(Beginning of Materials provided)

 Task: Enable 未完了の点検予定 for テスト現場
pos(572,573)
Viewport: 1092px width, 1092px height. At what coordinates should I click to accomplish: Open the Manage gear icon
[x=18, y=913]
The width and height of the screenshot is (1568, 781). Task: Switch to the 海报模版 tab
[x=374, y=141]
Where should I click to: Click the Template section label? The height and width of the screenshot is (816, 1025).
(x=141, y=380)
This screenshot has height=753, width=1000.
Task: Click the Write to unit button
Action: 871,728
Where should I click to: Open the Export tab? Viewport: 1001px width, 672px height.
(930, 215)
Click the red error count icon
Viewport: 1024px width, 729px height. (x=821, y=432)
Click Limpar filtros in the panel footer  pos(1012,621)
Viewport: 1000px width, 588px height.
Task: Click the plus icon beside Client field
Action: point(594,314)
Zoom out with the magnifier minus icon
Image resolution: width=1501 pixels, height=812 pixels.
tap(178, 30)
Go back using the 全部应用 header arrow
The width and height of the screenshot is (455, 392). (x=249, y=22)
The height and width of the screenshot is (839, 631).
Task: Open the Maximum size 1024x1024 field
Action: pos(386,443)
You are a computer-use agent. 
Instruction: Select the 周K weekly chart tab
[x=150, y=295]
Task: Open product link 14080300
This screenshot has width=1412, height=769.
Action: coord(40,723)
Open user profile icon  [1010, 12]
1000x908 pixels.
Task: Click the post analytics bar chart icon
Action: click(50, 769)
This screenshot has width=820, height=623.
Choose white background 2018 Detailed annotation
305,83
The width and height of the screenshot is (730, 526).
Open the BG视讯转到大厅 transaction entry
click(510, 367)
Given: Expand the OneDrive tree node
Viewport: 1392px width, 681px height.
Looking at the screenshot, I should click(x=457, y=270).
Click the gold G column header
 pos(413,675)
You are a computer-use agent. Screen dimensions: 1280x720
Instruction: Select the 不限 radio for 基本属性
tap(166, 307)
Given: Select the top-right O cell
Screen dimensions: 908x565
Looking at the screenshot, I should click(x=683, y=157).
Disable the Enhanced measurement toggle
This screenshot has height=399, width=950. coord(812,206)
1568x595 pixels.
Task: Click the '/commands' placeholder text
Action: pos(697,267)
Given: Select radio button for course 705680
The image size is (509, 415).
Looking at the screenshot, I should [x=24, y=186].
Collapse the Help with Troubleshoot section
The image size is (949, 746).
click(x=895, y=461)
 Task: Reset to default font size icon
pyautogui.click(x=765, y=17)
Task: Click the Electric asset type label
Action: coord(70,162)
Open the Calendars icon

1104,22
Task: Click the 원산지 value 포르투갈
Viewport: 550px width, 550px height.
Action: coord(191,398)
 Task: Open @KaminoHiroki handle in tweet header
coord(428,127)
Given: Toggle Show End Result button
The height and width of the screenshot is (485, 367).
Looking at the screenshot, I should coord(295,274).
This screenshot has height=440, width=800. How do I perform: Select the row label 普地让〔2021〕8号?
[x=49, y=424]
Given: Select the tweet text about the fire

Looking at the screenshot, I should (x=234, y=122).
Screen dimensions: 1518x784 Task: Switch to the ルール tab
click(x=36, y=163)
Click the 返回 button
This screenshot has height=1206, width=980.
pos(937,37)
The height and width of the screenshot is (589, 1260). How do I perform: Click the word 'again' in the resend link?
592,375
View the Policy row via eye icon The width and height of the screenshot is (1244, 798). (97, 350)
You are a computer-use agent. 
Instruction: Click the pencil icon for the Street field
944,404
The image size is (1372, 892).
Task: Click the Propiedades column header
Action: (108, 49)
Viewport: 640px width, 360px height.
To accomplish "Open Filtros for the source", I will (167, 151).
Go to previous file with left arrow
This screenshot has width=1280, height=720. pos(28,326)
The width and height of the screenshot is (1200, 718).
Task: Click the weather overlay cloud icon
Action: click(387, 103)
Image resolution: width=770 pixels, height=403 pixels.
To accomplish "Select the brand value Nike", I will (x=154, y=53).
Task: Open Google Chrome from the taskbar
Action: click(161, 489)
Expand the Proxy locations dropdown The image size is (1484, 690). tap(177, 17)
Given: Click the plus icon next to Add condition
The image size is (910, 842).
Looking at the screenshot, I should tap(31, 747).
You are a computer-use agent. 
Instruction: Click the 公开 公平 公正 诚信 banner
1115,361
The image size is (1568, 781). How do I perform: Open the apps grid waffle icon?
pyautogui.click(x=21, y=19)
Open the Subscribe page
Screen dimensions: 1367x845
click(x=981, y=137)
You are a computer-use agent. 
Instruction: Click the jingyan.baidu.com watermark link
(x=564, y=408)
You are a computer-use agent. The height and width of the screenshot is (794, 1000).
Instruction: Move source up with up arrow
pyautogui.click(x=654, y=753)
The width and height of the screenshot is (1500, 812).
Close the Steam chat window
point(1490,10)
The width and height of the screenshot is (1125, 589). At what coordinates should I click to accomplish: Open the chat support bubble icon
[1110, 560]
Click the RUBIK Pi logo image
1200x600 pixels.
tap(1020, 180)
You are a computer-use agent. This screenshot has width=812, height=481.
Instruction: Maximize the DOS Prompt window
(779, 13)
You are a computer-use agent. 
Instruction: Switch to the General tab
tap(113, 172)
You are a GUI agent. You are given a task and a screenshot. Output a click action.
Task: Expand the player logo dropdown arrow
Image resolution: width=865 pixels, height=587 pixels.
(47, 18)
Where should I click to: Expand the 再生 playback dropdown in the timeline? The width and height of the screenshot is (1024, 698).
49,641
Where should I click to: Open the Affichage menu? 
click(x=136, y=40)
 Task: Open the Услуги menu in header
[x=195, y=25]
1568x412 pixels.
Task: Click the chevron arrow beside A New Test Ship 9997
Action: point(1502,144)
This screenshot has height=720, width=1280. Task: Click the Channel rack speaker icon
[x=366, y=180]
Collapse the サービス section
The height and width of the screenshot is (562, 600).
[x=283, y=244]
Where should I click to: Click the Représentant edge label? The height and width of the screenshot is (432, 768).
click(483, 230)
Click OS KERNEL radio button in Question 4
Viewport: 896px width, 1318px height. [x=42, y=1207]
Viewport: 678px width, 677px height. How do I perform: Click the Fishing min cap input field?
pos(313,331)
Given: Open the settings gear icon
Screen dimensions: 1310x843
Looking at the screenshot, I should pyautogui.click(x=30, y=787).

(End of Materials provided)

Repeat every record, keeping each line exactly as it is.

 Task: Enable 未完了の点検予定 for テスト現場
pos(572,573)
Viewport: 1092px width, 1092px height. At what coordinates should I click to accomplish: Open the Manage gear icon
[x=18, y=913]
The width and height of the screenshot is (1568, 781). Task: Switch to the 海报模版 tab
[x=374, y=141]
Where should I click to: Click the Template section label? The height and width of the screenshot is (816, 1025).
(x=141, y=380)
This screenshot has height=753, width=1000.
Task: Click the Write to unit button
Action: 871,728
Where should I click to: Open the Export tab? Viewport: 1001px width, 672px height.
(930, 215)
Click the red error count icon
Viewport: 1024px width, 729px height. (x=821, y=432)
Click Limpar filtros in the panel footer  pos(1012,621)
Viewport: 1000px width, 588px height.
Task: Click the plus icon beside Client field
Action: point(594,314)
Zoom out with the magnifier minus icon
Image resolution: width=1501 pixels, height=812 pixels.
tap(178, 30)
Go back using the 全部应用 header arrow
The width and height of the screenshot is (455, 392). (x=249, y=22)
The height and width of the screenshot is (839, 631).
Task: Open the Maximum size 1024x1024 field
Action: pos(386,443)
You are a computer-use agent. 
Instruction: Select the 周K weekly chart tab
[x=150, y=295]
Task: Open product link 14080300
This screenshot has width=1412, height=769.
Action: coord(40,723)
Open user profile icon  [1010, 12]
1000x908 pixels.
Task: Click the post analytics bar chart icon
Action: click(50, 769)
This screenshot has width=820, height=623.
Choose white background 2018 Detailed annotation
305,83
The width and height of the screenshot is (730, 526).
Open the BG视讯转到大厅 transaction entry
click(510, 367)
Given: Expand the OneDrive tree node
Viewport: 1392px width, 681px height.
Looking at the screenshot, I should click(x=457, y=270).
Click the gold G column header
 pos(413,675)
You are a computer-use agent. Screen dimensions: 1280x720
Instruction: Select the 不限 radio for 基本属性
tap(166, 307)
Given: Select the top-right O cell
Screen dimensions: 908x565
Looking at the screenshot, I should click(x=683, y=157).
Disable the Enhanced measurement toggle
This screenshot has height=399, width=950. coord(812,206)
1568x595 pixels.
Task: Click the '/commands' placeholder text
Action: pos(697,267)
Given: Select radio button for course 705680
The image size is (509, 415).
Looking at the screenshot, I should [x=24, y=186].
Collapse the Help with Troubleshoot section
The image size is (949, 746).
click(x=895, y=461)
 Task: Reset to default font size icon
pyautogui.click(x=765, y=17)
Task: Click the Electric asset type label
Action: coord(70,162)
Open the Calendars icon

1104,22
Task: Click the 원산지 value 포르투갈
Viewport: 550px width, 550px height.
Action: coord(191,398)
 Task: Open @KaminoHiroki handle in tweet header
coord(428,127)
Given: Toggle Show End Result button
The height and width of the screenshot is (485, 367).
Looking at the screenshot, I should coord(295,274).
This screenshot has height=440, width=800. How do I perform: Select the row label 普地让〔2021〕8号?
[x=49, y=424]
Given: Select the tweet text about the fire

Looking at the screenshot, I should (x=234, y=122).
Screen dimensions: 1518x784 Task: Switch to the ルール tab
click(x=36, y=163)
Click the 返回 button
This screenshot has height=1206, width=980.
pos(937,37)
The height and width of the screenshot is (589, 1260). How do I perform: Click the word 'again' in the resend link?
592,375
View the Policy row via eye icon The width and height of the screenshot is (1244, 798). (97, 350)
You are a computer-use agent. 
Instruction: Click the pencil icon for the Street field
944,404
The image size is (1372, 892).
Task: Click the Propiedades column header
Action: (108, 49)
Viewport: 640px width, 360px height.
To accomplish "Open Filtros for the source", I will (167, 151).
Go to previous file with left arrow
This screenshot has width=1280, height=720. pos(28,326)
The width and height of the screenshot is (1200, 718).
Task: Click the weather overlay cloud icon
Action: click(387, 103)
Image resolution: width=770 pixels, height=403 pixels.
To accomplish "Select the brand value Nike", I will (x=154, y=53).
Task: Open Google Chrome from the taskbar
Action: click(161, 489)
Expand the Proxy locations dropdown The image size is (1484, 690). tap(177, 17)
Given: Click the plus icon next to Add condition
The image size is (910, 842).
Looking at the screenshot, I should tap(31, 747).
You are a computer-use agent. 
Instruction: Click the 公开 公平 公正 诚信 banner
1115,361
The image size is (1568, 781). How do I perform: Open the apps grid waffle icon?
pyautogui.click(x=21, y=19)
Open the Subscribe page
Screen dimensions: 1367x845
click(x=981, y=137)
You are a computer-use agent. 
Instruction: Click the jingyan.baidu.com watermark link
(x=564, y=408)
You are a computer-use agent. The height and width of the screenshot is (794, 1000).
Instruction: Move source up with up arrow
pyautogui.click(x=654, y=753)
The width and height of the screenshot is (1500, 812).
Close the Steam chat window
point(1490,10)
The width and height of the screenshot is (1125, 589). At what coordinates should I click to accomplish: Open the chat support bubble icon
[1110, 560]
Click the RUBIK Pi logo image
1200x600 pixels.
tap(1020, 180)
You are a computer-use agent. This screenshot has width=812, height=481.
Instruction: Maximize the DOS Prompt window
(779, 13)
You are a computer-use agent. 
Instruction: Switch to the General tab
tap(113, 172)
You are a GUI agent. You are given a task and a screenshot. Output a click action.
Task: Expand the player logo dropdown arrow
Image resolution: width=865 pixels, height=587 pixels.
(47, 18)
Where should I click to: Expand the 再生 playback dropdown in the timeline? The width and height of the screenshot is (1024, 698).
49,641
Where should I click to: Open the Affichage menu? 
click(x=136, y=40)
 Task: Open the Услуги menu in header
[x=195, y=25]
1568x412 pixels.
Task: Click the chevron arrow beside A New Test Ship 9997
Action: point(1502,144)
This screenshot has height=720, width=1280. Task: Click the Channel rack speaker icon
[x=366, y=180]
Collapse the サービス section
The height and width of the screenshot is (562, 600).
[x=283, y=244]
Where should I click to: Click the Représentant edge label? The height and width of the screenshot is (432, 768).
click(483, 230)
Click OS KERNEL radio button in Question 4
Viewport: 896px width, 1318px height. [x=42, y=1207]
Viewport: 678px width, 677px height. How do I perform: Click the Fishing min cap input field?
pos(313,331)
Given: Open the settings gear icon
Screen dimensions: 1310x843
Looking at the screenshot, I should pyautogui.click(x=30, y=787).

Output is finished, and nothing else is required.